Aquí, un soñador imagina un cementerio en el que las tumbas se abren ante la llamada del campanario de la iglesia, cuando están todos reunidos se aparece una figura “noble y esbelta”, y “todos los muertos gritaron”: “Cristo, ¿No existe Dios?” Él respondió: “No existe”. Enseguida, Cristo narra su búsqueda:

Fui por los mundos, subí a los soles y volé con las vías lácteas por los desiertos del cielo, pero no hay Dios. […] Miré en el abismo y grité: Padre, ¿dónde estás? Pero sólo escuché la tormenta eterna que nadie gobierna.

Las sombras allí reunidas se dispersan, al tiempo que entran, aletargados, todos los niños muertos y preguntan: “Jesús, ¿no tenemos padre? Y él respondió con lágrimas torrenciales: Todos somos huérfanos. Yo y vosotros no tenemos padre.”

Si el Cristo había gritado en la Cruz de manera blasfema, según Žižek o rozando el ateísmo, según Chesterton: “Eloi, Eloi, ¿lama sabactani? Que declarado quiere decir: Dios mío, Dios mío, ¿por qué me has desamparado?” (Marcos 15:34), en Jean Paul, el desamparo se profundiza hasta no quedar prueba alguna de Su existencia. Mateo 27:46 registra una variante de la misma exclamación: Elí, Elí, ¿lemá sabactani? (La Biblia del Oso, Casiodoro de Reina).

Casi un siglo después, Gérard de Nerval, retoma a Jean Paul en su poema Cristo en los olivos. Allí Cristo pide a los discípulos que permanezcan en vela, mientras él habla con su Padre, pero los discípulos se quedan dormidos. La última estrofa de la primera parte dice: “ ‘Os he engañado, hermanos: ¡abismo, abismo, abismo! / Falta el dios en el ara de la que yo soy víctima… / ¡Dios no es! ¡Dios ha muerto!’. Mas seguían durmiendo…” (Traducción de Tomás Segovia).

ESTA AUSENCIA ES TAN PLENA que parece espolear nuestra necesidad de lo sagrado. Una onda mnémica permea la existencia: los libros, los museos, la recurrencia de las estaciones, el poder unívoco de la muerte, la fuerza de los meteoros, las pulsiones que vienen de más lejos, de las que apenas podemos ser conscientes —a propósito ¿no es la conciencia un ejemplo de lo divino? Sin embargo, ante el avasallamiento de la técnica que nos distancia de la atención necesaria para escuchar el sacer primordial, quizás Heidegger tenga la última palabra.

En la única entrevista que concedió al Der Spiegel, el 23 de septiembre de 1966, a condición de que no fuera publicada sino hasta después de su muerte, con lo cual sus palabras se convirtieron en una suerte de testamento, el entrevistador le pregunta:

¿Puede el individuo influir aun en esa maraña

de necesidades inevitables, o puede influir la filosofía,

o ambos a la vez, en la medida en que la filosofía lleva

a una determinada acción a uno o muchos individuos?

== == ==

*Actividad 1*: Extrae sin cambios del fragmento el pasaje que se abre con las palabras que contienen "Casi un siglo" y se cierra con "de Tomás Segovia).".
*Actividad 2*:
Responde según el fragmento:
(a) ¿En qué fecha concedió Heidegger la entrevista a Der Spiegel?
(b) En el poema de Nerval, ¿qué hacen los discípulos mientras Cristo habla con su Padre?
(c) ¿Quién firmó la traducción de los versos de Nerval?
Para trabajar con el fragmento no se necesitan los registros.

[Registros almacenados]
== == ==

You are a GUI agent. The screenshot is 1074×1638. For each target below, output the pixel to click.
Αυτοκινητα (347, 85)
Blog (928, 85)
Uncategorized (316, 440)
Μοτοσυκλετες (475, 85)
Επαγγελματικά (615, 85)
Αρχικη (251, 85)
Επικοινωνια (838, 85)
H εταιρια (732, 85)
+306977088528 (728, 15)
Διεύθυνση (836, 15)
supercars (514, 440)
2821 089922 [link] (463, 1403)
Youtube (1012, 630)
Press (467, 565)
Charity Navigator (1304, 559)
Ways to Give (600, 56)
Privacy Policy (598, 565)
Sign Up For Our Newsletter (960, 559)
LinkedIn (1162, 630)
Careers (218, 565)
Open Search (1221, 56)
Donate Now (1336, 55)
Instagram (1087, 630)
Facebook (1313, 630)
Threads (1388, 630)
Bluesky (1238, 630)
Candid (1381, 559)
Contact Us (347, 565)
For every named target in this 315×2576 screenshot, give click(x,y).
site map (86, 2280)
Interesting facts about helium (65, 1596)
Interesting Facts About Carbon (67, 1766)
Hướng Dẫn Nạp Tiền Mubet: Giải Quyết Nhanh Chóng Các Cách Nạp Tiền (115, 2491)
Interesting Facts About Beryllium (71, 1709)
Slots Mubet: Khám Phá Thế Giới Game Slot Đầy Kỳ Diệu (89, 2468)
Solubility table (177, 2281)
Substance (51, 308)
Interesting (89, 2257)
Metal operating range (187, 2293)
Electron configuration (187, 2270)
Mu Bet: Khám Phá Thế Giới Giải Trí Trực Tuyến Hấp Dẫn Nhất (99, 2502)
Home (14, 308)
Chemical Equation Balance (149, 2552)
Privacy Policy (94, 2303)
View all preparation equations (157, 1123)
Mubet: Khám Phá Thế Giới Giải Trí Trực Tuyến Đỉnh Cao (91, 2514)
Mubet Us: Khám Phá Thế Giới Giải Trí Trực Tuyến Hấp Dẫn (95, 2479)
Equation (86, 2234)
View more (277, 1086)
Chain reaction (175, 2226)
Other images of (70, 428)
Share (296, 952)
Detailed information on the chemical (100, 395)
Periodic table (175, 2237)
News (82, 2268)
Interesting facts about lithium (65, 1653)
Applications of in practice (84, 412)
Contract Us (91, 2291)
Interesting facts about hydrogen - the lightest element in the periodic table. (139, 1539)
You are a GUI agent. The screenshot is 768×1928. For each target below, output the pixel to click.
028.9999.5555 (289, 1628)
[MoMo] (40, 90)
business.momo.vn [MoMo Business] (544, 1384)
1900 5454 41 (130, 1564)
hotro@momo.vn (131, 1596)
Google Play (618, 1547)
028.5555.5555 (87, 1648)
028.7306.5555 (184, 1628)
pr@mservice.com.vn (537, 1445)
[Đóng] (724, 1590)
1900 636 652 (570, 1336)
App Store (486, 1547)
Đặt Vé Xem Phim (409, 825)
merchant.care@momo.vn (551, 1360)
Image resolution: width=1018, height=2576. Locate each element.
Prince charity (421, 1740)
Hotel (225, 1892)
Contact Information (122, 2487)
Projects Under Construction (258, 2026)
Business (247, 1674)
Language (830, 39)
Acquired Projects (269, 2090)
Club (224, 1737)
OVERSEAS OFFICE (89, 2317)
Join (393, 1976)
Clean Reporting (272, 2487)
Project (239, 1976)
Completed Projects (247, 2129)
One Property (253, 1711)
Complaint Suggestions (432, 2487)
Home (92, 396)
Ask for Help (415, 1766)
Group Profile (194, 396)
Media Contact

== == ==

*Solución del ejercicio 1*:
Casi un siglo después, Gérard de Nerval, retoma a Jean Paul en su poema Cristo en los olivos. Allí Cristo pide a los discípulos que permanezcan en vela, mientras él habla con su Padre, pero los discípulos se quedan dormidos. La última estrofa de la primera parte dice: “ ‘Os he engañado, hermanos: ¡abismo, abismo, abismo! / Falta el dios en el ara de la que yo soy víctima… / ¡Dios no es! ¡Dios ha muerto!’. Mas seguían durmiendo…” (Traducción de Tomás Segovia).

*Solución del ejercicio 2*:
(a) El 23 de septiembre de 1966.
(b) Se quedan dormidos.
(c) Tomás Segovia.